With that lovely conversation in mind, I purchased an enormous vat of weight gainer shake called “Pro Performance: Mass XXX.”  It cost about $90 and weighed roughly the same as TTD and I put together.  If anything was going to make me bigger, I guessed Mass XXX could do the trick.  Really, I just liked the name.  It inspired confidence in me, even though it sounded like a porno set in a church.

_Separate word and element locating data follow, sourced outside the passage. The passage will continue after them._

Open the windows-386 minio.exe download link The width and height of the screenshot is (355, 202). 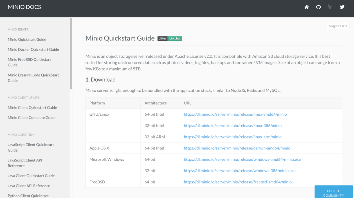tap(240, 170)
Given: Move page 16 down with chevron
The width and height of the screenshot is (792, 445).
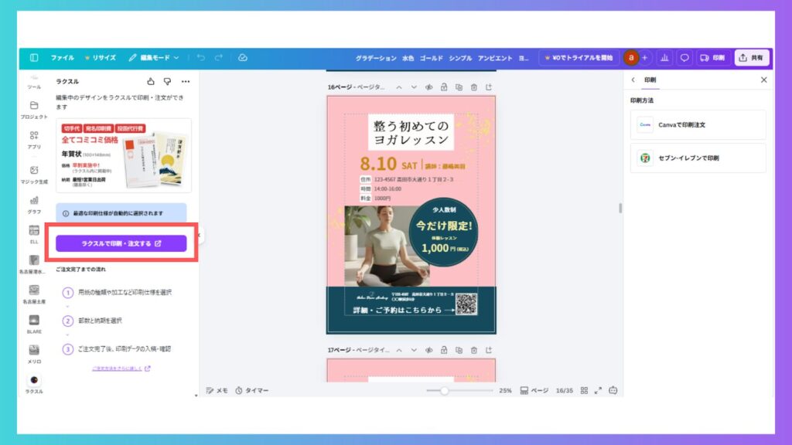Looking at the screenshot, I should pos(414,87).
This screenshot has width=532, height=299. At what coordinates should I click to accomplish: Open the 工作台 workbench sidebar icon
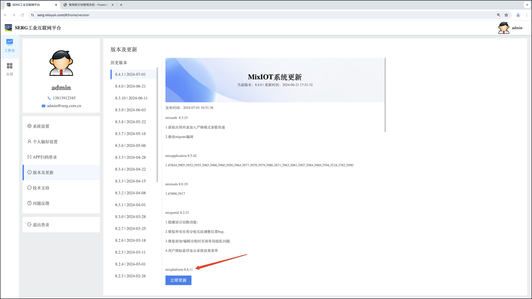9,46
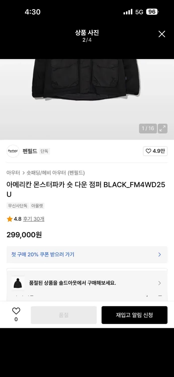
Task: Tap the black jacket thumbnail in sold-out banner
Action: (18, 282)
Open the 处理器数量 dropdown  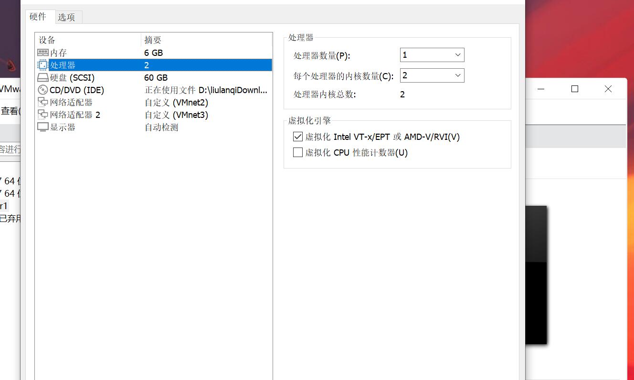point(457,54)
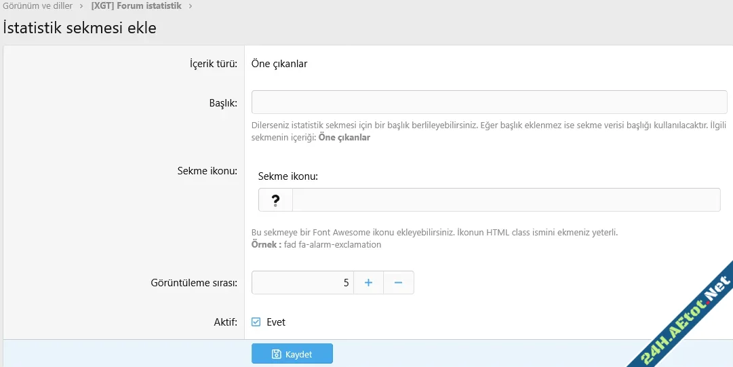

This would be my second time trying to bulk up.  The first attempt was about a year and a half ago, six months before I came to Korea.  I wanted muscles but didn’t know where to start.  Walmart seemed like a good place to begin, so I went there and bought a thing called Iron Gym.  I was slightly worried because Iron Gym came in a little cardboard box; it was basically a metal bar with a big curve in it that I could either do pushups with or hang in my doorway and use as a pull up bar.  There was a pamphlet that came inside the box that really caught my attention, though.  The little white booklet said that diet was extremely important and I would have to eat a ton of protein for my muscles to grow.  I’d never thought about that.  As a person who skips meals in favor of cough drops and cigarettes, I had missed out on one of life’s great secrets: when people eat, they’re actually working out.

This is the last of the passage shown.